I see your point, but the key is that position is not necessary, and what you see at
.05, with it coming on edge is.

luvforty 01-01-2013 03:51 PM

Quote:

Originally Posted by JackB1 (Post 7091269)
watch this video referenced above
http://vimeo.com/53440915

I believe its Raonic. Freeze it at .04 and you see his palm facing the sky.

both ways are possible...

at the trophy position, if the racket faces the right fence, then it will face the sky momentarily during the transition into the back scratch racket drop.

at the trophy position, if the racket faces the opponent, then it doesn't need to see the sky at all (Edberg is one example)

JackB1 01-01-2013 03:55 PM

http://m221.photobucket.com/albumvie...C96B7.jpg.html




JackB1 01-01-2013 04:00 PM

Quote:

Originally Posted by luvforty (Post 7091288)
both ways are possible...

at the trophy position, if the racket faces the right fence, then it will face the sky momentarily during the transition into the back scratch racket drop.

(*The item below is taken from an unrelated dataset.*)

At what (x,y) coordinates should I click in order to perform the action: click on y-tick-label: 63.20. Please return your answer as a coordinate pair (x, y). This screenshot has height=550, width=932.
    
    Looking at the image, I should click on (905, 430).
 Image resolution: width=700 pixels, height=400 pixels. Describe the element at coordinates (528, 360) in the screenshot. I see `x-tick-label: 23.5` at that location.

at the trophy position, if the racket faces the opponent, then it doesn't need to see the sky at all (Edberg is one example)

this was exactly my point

5263 01-01-2013 04:05 PM

Quote:

Originally Posted by JackB1 (Post 7091309)
this was exactly my point

Really?
Racket may or may not ever point to the sky during transition, but on your
serve the problem is you move the racket face towards the contact in that
inefficient position.

luvforty 01-01-2013 04:12 PM

Jack - 5263 is right... after the racket drop, the face doesnt see the sky during the swing up to the ball.